▼▼▼
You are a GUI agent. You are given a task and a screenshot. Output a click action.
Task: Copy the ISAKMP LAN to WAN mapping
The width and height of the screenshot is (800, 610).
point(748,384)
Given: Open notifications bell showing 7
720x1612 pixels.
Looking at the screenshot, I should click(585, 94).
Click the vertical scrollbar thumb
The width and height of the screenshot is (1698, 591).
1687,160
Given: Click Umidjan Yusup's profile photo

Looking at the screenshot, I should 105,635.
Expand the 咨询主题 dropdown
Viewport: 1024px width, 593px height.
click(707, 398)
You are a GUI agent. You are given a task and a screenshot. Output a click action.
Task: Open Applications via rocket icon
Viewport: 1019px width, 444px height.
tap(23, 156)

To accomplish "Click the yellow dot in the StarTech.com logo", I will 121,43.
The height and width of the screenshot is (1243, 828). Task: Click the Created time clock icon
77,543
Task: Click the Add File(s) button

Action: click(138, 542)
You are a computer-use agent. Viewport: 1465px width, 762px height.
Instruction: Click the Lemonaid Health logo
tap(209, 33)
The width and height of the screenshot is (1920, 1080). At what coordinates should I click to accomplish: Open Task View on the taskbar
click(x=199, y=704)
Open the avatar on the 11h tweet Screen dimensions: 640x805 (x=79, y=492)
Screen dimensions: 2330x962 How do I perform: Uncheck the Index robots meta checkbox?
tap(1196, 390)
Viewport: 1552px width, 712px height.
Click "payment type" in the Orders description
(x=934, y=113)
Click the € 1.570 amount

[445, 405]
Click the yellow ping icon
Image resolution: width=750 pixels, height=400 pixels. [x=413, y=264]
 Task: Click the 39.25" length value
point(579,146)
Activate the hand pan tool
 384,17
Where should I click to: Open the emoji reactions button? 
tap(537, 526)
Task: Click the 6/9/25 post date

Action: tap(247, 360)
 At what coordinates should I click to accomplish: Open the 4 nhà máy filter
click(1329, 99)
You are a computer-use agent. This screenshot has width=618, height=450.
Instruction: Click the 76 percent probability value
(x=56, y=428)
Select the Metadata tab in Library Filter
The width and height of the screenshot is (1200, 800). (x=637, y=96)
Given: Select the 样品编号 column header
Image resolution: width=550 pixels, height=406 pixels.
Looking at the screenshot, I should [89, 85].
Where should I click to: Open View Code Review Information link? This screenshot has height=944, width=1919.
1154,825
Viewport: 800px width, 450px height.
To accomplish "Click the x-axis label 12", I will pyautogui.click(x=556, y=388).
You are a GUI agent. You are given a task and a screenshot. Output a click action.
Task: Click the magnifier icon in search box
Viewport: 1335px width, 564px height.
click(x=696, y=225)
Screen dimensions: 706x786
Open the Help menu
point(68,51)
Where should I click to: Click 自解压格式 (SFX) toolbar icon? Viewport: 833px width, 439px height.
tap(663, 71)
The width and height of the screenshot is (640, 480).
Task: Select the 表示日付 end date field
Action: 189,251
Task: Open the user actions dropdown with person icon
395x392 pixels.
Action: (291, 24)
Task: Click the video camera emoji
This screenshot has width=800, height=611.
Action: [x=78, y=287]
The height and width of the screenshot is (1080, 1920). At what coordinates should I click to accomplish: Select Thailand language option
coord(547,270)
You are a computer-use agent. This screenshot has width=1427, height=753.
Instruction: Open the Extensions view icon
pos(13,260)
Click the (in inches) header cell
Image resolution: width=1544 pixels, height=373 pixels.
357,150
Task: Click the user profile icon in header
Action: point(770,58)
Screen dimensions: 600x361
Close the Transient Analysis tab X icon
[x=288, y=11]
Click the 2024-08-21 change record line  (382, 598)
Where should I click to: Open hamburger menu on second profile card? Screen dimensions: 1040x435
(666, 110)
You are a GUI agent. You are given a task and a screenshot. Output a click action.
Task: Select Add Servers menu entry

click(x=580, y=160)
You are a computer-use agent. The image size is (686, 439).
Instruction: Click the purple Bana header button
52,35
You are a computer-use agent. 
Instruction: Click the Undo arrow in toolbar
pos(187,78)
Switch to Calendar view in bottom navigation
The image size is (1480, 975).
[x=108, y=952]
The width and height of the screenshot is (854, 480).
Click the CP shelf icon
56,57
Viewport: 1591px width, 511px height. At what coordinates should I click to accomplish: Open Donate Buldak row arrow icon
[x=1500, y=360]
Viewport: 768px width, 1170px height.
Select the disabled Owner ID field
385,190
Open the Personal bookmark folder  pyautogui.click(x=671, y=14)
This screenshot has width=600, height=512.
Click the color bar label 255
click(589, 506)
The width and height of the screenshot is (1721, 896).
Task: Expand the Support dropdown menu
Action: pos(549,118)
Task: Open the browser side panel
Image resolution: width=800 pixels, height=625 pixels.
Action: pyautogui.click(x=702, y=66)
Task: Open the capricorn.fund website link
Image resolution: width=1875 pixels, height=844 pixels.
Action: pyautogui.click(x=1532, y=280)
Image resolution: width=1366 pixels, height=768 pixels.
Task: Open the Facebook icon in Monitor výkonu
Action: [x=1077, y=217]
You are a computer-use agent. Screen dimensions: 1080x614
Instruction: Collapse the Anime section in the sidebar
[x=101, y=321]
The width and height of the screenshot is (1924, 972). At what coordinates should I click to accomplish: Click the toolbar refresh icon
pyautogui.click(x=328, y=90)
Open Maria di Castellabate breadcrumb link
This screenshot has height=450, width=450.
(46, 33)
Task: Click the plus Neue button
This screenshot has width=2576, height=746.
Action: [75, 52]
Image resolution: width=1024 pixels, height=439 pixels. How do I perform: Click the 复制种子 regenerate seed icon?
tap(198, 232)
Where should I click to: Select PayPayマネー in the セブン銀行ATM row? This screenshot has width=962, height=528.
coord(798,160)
▲▲▲
*TASK INSTRUCTIONS:*
Exactly as written, return every line of the material.

*ANSWER AREA:*
You are a GUI agent. You are given a task and a screenshot. Output a click action.
Task: Copy the ISAKMP LAN to WAN mapping
The width and height of the screenshot is (800, 610).
point(748,384)
Given: Open notifications bell showing 7
720x1612 pixels.
Looking at the screenshot, I should click(585, 94).
Click the vertical scrollbar thumb
The width and height of the screenshot is (1698, 591).
1687,160
Given: Click Umidjan Yusup's profile photo

Looking at the screenshot, I should 105,635.
Expand the 咨询主题 dropdown
Viewport: 1024px width, 593px height.
click(707, 398)
You are a GUI agent. You are given a task and a screenshot. Output a click action.
Task: Open Applications via rocket icon
Viewport: 1019px width, 444px height.
tap(23, 156)

To accomplish "Click the yellow dot in the StarTech.com logo", I will 121,43.
The height and width of the screenshot is (1243, 828). Task: Click the Created time clock icon
77,543
Task: Click the Add File(s) button

Action: click(138, 542)
You are a computer-use agent. Viewport: 1465px width, 762px height.
Instruction: Click the Lemonaid Health logo
tap(209, 33)
The width and height of the screenshot is (1920, 1080). At what coordinates should I click to accomplish: Open Task View on the taskbar
click(x=199, y=704)
Open the avatar on the 11h tweet Screen dimensions: 640x805 (x=79, y=492)
Screen dimensions: 2330x962 How do I perform: Uncheck the Index robots meta checkbox?
tap(1196, 390)
Viewport: 1552px width, 712px height.
Click "payment type" in the Orders description
(x=934, y=113)
Click the € 1.570 amount

[445, 405]
Click the yellow ping icon
Image resolution: width=750 pixels, height=400 pixels. [x=413, y=264]
 Task: Click the 39.25" length value
point(579,146)
Activate the hand pan tool
 384,17
Where should I click to: Open the emoji reactions button? 
tap(537, 526)
Task: Click the 6/9/25 post date

Action: tap(247, 360)
 At what coordinates should I click to accomplish: Open the 4 nhà máy filter
click(1329, 99)
You are a computer-use agent. This screenshot has width=618, height=450.
Instruction: Click the 76 percent probability value
(x=56, y=428)
Select the Metadata tab in Library Filter
The width and height of the screenshot is (1200, 800). (x=637, y=96)
Given: Select the 样品编号 column header
Image resolution: width=550 pixels, height=406 pixels.
Looking at the screenshot, I should [89, 85].
Where should I click to: Open View Code Review Information link? This screenshot has height=944, width=1919.
1154,825
Viewport: 800px width, 450px height.
To accomplish "Click the x-axis label 12", I will pyautogui.click(x=556, y=388).
You are a GUI agent. You are given a task and a screenshot. Output a click action.
Task: Click the magnifier icon in search box
Viewport: 1335px width, 564px height.
click(x=696, y=225)
Screen dimensions: 706x786
Open the Help menu
point(68,51)
Where should I click to: Click 自解压格式 (SFX) toolbar icon? Viewport: 833px width, 439px height.
tap(663, 71)
The width and height of the screenshot is (640, 480).
Task: Select the 表示日付 end date field
Action: 189,251
Task: Open the user actions dropdown with person icon
395x392 pixels.
Action: (291, 24)
Task: Click the video camera emoji
This screenshot has width=800, height=611.
Action: [x=78, y=287]
The height and width of the screenshot is (1080, 1920). At what coordinates should I click to accomplish: Select Thailand language option
coord(547,270)
You are a computer-use agent. This screenshot has width=1427, height=753.
Instruction: Open the Extensions view icon
pos(13,260)
Click the (in inches) header cell
Image resolution: width=1544 pixels, height=373 pixels.
357,150
Task: Click the user profile icon in header
Action: point(770,58)
Screen dimensions: 600x361
Close the Transient Analysis tab X icon
[x=288, y=11]
Click the 2024-08-21 change record line  (382, 598)
Where should I click to: Open hamburger menu on second profile card? Screen dimensions: 1040x435
(666, 110)
You are a GUI agent. You are given a task and a screenshot. Output a click action.
Task: Select Add Servers menu entry

click(x=580, y=160)
You are a computer-use agent. The image size is (686, 439).
Instruction: Click the purple Bana header button
52,35
You are a computer-use agent. 
Instruction: Click the Undo arrow in toolbar
pos(187,78)
Switch to Calendar view in bottom navigation
The image size is (1480, 975).
[x=108, y=952]
The width and height of the screenshot is (854, 480).
Click the CP shelf icon
56,57
Viewport: 1591px width, 511px height. At what coordinates should I click to accomplish: Open Donate Buldak row arrow icon
[x=1500, y=360]
Viewport: 768px width, 1170px height.
Select the disabled Owner ID field
385,190
Open the Personal bookmark folder  pyautogui.click(x=671, y=14)
This screenshot has width=600, height=512.
Click the color bar label 255
click(589, 506)
The width and height of the screenshot is (1721, 896).
Task: Expand the Support dropdown menu
Action: pos(549,118)
Task: Open the browser side panel
Image resolution: width=800 pixels, height=625 pixels.
Action: pyautogui.click(x=702, y=66)
Task: Open the capricorn.fund website link
Image resolution: width=1875 pixels, height=844 pixels.
Action: pyautogui.click(x=1532, y=280)
Image resolution: width=1366 pixels, height=768 pixels.
Task: Open the Facebook icon in Monitor výkonu
Action: [x=1077, y=217]
You are a computer-use agent. Screen dimensions: 1080x614
Instruction: Collapse the Anime section in the sidebar
[x=101, y=321]
The width and height of the screenshot is (1924, 972). At what coordinates should I click to accomplish: Click the toolbar refresh icon
pyautogui.click(x=328, y=90)
Open Maria di Castellabate breadcrumb link
This screenshot has height=450, width=450.
(46, 33)
Task: Click the plus Neue button
This screenshot has width=2576, height=746.
Action: [75, 52]
Image resolution: width=1024 pixels, height=439 pixels. How do I perform: Click the 复制种子 regenerate seed icon?
tap(198, 232)
Where should I click to: Select PayPayマネー in the セブン銀行ATM row? This screenshot has width=962, height=528.
coord(798,160)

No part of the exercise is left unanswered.